> RECORDS SUPPLIED
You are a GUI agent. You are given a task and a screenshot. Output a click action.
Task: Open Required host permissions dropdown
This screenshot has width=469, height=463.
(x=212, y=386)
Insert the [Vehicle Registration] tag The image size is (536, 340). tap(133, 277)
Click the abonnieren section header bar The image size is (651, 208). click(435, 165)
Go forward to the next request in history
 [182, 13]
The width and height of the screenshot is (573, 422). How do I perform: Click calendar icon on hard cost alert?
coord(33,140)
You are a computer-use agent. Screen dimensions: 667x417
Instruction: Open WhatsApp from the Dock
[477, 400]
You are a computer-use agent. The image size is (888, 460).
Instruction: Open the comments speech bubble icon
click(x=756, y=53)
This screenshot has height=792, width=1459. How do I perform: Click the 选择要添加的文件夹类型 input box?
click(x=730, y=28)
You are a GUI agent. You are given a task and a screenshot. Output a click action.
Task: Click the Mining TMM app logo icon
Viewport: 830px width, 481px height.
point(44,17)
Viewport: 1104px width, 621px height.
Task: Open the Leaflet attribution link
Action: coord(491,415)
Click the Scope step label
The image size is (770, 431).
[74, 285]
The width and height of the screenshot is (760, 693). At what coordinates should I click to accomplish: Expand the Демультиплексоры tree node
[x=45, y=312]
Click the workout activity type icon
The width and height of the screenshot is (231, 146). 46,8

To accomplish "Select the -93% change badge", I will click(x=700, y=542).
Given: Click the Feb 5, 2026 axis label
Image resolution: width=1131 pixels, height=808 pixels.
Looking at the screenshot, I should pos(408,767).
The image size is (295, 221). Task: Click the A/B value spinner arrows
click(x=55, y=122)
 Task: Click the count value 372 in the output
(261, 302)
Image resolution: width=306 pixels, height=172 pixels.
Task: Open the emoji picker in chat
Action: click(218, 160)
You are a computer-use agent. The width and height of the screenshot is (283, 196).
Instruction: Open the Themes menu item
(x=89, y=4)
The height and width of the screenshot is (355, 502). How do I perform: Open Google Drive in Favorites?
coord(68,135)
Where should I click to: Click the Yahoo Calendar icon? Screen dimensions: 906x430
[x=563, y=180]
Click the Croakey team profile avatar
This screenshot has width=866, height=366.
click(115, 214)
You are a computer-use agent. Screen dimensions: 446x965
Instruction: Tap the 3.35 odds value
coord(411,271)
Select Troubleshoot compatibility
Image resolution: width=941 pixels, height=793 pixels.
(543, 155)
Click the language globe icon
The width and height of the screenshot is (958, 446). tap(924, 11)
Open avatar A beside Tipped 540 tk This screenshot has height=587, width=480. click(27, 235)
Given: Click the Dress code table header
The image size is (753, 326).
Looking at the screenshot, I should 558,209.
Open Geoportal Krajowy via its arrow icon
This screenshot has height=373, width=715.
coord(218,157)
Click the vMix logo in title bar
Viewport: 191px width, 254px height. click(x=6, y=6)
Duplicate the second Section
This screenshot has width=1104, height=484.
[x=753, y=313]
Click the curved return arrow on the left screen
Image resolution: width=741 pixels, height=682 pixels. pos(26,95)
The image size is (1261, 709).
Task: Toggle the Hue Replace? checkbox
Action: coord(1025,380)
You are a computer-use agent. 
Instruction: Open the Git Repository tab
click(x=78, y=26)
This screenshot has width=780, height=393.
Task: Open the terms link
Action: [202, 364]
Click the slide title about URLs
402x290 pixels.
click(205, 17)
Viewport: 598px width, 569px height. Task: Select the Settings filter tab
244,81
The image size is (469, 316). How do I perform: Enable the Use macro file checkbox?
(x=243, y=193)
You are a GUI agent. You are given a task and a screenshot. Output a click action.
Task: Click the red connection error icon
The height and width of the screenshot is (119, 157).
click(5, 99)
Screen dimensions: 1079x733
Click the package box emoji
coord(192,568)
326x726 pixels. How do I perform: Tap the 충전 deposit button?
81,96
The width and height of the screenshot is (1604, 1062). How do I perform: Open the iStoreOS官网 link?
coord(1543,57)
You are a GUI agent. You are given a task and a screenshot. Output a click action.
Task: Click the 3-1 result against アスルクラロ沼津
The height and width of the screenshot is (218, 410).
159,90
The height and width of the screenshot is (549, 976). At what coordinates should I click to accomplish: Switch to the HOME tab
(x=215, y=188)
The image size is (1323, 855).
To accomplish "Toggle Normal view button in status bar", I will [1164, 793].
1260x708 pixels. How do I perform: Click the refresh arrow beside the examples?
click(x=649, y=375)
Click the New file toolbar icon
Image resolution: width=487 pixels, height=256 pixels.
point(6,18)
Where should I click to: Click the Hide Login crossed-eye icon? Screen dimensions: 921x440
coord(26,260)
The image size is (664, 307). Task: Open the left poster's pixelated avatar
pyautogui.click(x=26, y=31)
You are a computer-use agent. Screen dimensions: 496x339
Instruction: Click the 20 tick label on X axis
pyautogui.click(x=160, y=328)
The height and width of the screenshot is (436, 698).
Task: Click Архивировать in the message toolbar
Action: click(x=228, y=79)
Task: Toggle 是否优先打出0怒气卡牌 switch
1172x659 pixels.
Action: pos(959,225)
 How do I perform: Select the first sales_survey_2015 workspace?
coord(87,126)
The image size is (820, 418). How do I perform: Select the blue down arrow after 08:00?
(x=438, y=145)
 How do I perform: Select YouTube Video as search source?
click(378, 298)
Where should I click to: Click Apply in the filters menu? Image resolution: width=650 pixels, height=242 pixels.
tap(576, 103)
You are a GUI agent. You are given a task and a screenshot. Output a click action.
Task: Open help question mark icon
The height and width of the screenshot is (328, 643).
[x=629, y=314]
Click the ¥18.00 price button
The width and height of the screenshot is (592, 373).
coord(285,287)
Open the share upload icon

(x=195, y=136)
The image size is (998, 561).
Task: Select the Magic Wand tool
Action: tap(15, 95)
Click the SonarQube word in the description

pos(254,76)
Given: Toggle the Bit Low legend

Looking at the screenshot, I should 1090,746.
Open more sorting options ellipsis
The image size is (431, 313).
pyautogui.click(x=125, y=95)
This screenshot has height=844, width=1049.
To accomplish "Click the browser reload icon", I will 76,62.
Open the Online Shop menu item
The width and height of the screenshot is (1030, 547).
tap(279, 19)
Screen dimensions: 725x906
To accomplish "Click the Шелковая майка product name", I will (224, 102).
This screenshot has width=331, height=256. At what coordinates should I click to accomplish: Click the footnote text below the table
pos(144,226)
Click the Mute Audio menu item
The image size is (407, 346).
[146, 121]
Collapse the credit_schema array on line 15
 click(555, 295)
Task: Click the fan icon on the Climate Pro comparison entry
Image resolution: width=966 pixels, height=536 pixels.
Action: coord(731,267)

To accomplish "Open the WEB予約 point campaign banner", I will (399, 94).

> GIVEN INSTRUCTION
Render the listing above as a numbered list, leaving out the blank lines.

> OUTPUT BELOW
1. You are a GUI agent. You are given a task and a screenshot. Output a click action.
2. Task: Open Required host permissions dropdown
3. This screenshot has width=469, height=463.
4. (x=212, y=386)
5. Insert the [Vehicle Registration] tag The image size is (536, 340). tap(133, 277)
6. Click the abonnieren section header bar The image size is (651, 208). click(435, 165)
7. Go forward to the next request in history
8.  [182, 13]
9. The width and height of the screenshot is (573, 422). How do I perform: Click calendar icon on hard cost alert?
10. coord(33,140)
11. You are a computer-use agent. Screen dimensions: 667x417
12. Instruction: Open WhatsApp from the Dock
13. [477, 400]
14. You are a computer-use agent. The image size is (888, 460).
15. Instruction: Open the comments speech bubble icon
16. click(x=756, y=53)
17. This screenshot has height=792, width=1459. How do I perform: Click the 选择要添加的文件夹类型 input box?
18. click(x=730, y=28)
19. You are a GUI agent. You are given a task and a screenshot. Output a click action.
20. Task: Click the Mining TMM app logo icon
21. Viewport: 830px width, 481px height.
22. point(44,17)
23. Viewport: 1104px width, 621px height.
24. Task: Open the Leaflet attribution link
25. Action: coord(491,415)
26. Click the Scope step label
27. The image size is (770, 431).
28. [74, 285]
29. The width and height of the screenshot is (760, 693). At what coordinates should I click to accomplish: Expand the Демультиплексоры tree node
30. [x=45, y=312]
31. Click the workout activity type icon
32. The width and height of the screenshot is (231, 146). 46,8
33. To accomplish "Select the -93% change badge", I will click(x=700, y=542).
34. Given: Click the Feb 5, 2026 axis label
35. Image resolution: width=1131 pixels, height=808 pixels.
36. Looking at the screenshot, I should pos(408,767).
37. The image size is (295, 221). Task: Click the A/B value spinner arrows
38. click(x=55, y=122)
39.  Task: Click the count value 372 in the output
40. (261, 302)
41. Image resolution: width=306 pixels, height=172 pixels.
42. Task: Open the emoji picker in chat
43. Action: click(218, 160)
44. You are a computer-use agent. The width and height of the screenshot is (283, 196).
45. Instruction: Open the Themes menu item
46. (x=89, y=4)
47. The height and width of the screenshot is (355, 502). How do I perform: Open Google Drive in Favorites?
48. coord(68,135)
49. Where should I click to: Click the Yahoo Calendar icon? Screen dimensions: 906x430
50. [x=563, y=180]
51. Click the Croakey team profile avatar
52. This screenshot has width=866, height=366.
53. click(115, 214)
54. You are a computer-use agent. Screen dimensions: 446x965
55. Instruction: Tap the 3.35 odds value
56. coord(411,271)
57. Select Troubleshoot compatibility
58. Image resolution: width=941 pixels, height=793 pixels.
59. (543, 155)
60. Click the language globe icon
61. The width and height of the screenshot is (958, 446). tap(924, 11)
62. Open avatar A beside Tipped 540 tk This screenshot has height=587, width=480. click(27, 235)
63. Given: Click the Dress code table header
64. The image size is (753, 326).
65. Looking at the screenshot, I should 558,209.
66. Open Geoportal Krajowy via its arrow icon
67. This screenshot has height=373, width=715.
68. coord(218,157)
69. Click the vMix logo in title bar
70. Viewport: 191px width, 254px height. click(x=6, y=6)
71. Duplicate the second Section
72. This screenshot has width=1104, height=484.
73. [x=753, y=313]
74. Click the curved return arrow on the left screen
75. Image resolution: width=741 pixels, height=682 pixels. pos(26,95)
76. The image size is (1261, 709).
77. Task: Toggle the Hue Replace? checkbox
78. Action: coord(1025,380)
79. You are a computer-use agent. 
80. Instruction: Open the Git Repository tab
81. click(x=78, y=26)
82. This screenshot has width=780, height=393.
83. Task: Open the terms link
84. Action: [202, 364]
85. Click the slide title about URLs
86. 402x290 pixels.
87. click(205, 17)
88. Viewport: 598px width, 569px height. Task: Select the Settings filter tab
89. 244,81
90. The image size is (469, 316). How do I perform: Enable the Use macro file checkbox?
91. (x=243, y=193)
92. You are a GUI agent. You are given a task and a screenshot. Output a click action.
93. Task: Click the red connection error icon
94. The height and width of the screenshot is (119, 157).
95. click(5, 99)
96. Screen dimensions: 1079x733
97. Click the package box emoji
98. coord(192,568)
99. 326x726 pixels. How do I perform: Tap the 충전 deposit button?
100. 81,96
101. The width and height of the screenshot is (1604, 1062). How do I perform: Open the iStoreOS官网 link?
102. coord(1543,57)
103. You are a GUI agent. You are given a task and a screenshot. Output a click action.
104. Task: Click the 3-1 result against アスルクラロ沼津
105. The height and width of the screenshot is (218, 410).
106. 159,90
107. The height and width of the screenshot is (549, 976). At what coordinates should I click to accomplish: Switch to the HOME tab
108. (x=215, y=188)
109. The image size is (1323, 855).
110. To accomplish "Toggle Normal view button in status bar", I will [1164, 793].
111. 1260x708 pixels. How do I perform: Click the refresh arrow beside the examples?
112. click(x=649, y=375)
113. Click the New file toolbar icon
114. Image resolution: width=487 pixels, height=256 pixels.
115. point(6,18)
116. Where should I click to: Click the Hide Login crossed-eye icon? Screen dimensions: 921x440
117. coord(26,260)
118. The image size is (664, 307). Task: Open the left poster's pixelated avatar
119. pyautogui.click(x=26, y=31)
120. You are a computer-use agent. Screen dimensions: 496x339
121. Instruction: Click the 20 tick label on X axis
122. pyautogui.click(x=160, y=328)
123. The height and width of the screenshot is (436, 698).
124. Task: Click Архивировать in the message toolbar
125. Action: click(x=228, y=79)
126. Task: Toggle 是否优先打出0怒气卡牌 switch
127. 1172x659 pixels.
128. Action: pos(959,225)
129.  How do I perform: Select the first sales_survey_2015 workspace?
130. coord(87,126)
131. The image size is (820, 418). How do I perform: Select the blue down arrow after 08:00?
132. (x=438, y=145)
133.  How do I perform: Select YouTube Video as search source?
134. click(378, 298)
135. Where should I click to: Click Apply in the filters menu? Image resolution: width=650 pixels, height=242 pixels.
136. tap(576, 103)
137. You are a GUI agent. You are given a task and a screenshot. Output a click action.
138. Task: Open help question mark icon
139. The height and width of the screenshot is (328, 643).
140. [x=629, y=314]
141. Click the ¥18.00 price button
142. The width and height of the screenshot is (592, 373).
143. coord(285,287)
144. Open the share upload icon
145. (x=195, y=136)
146. The image size is (998, 561).
147. Task: Select the Magic Wand tool
148. Action: tap(15, 95)
149. Click the SonarQube word in the description
150. pos(254,76)
151. Given: Toggle the Bit Low legend
152. Looking at the screenshot, I should 1090,746.
153. Open more sorting options ellipsis
154. The image size is (431, 313).
155. pyautogui.click(x=125, y=95)
156. This screenshot has height=844, width=1049.
157. To accomplish "Click the browser reload icon", I will 76,62.
158. Open the Online Shop menu item
159. The width and height of the screenshot is (1030, 547).
160. tap(279, 19)
161. Screen dimensions: 725x906
162. To accomplish "Click the Шелковая майка product name", I will (224, 102).
163. This screenshot has width=331, height=256. At what coordinates should I click to accomplish: Click the footnote text below the table
164. pos(144,226)
165. Click the Mute Audio menu item
166. The image size is (407, 346).
167. [146, 121]
168. Collapse the credit_schema array on line 15
169.  click(555, 295)
170. Task: Click the fan icon on the Climate Pro comparison entry
171. Image resolution: width=966 pixels, height=536 pixels.
172. Action: coord(731,267)
173. To accomplish "Open the WEB予約 point campaign banner", I will (399, 94).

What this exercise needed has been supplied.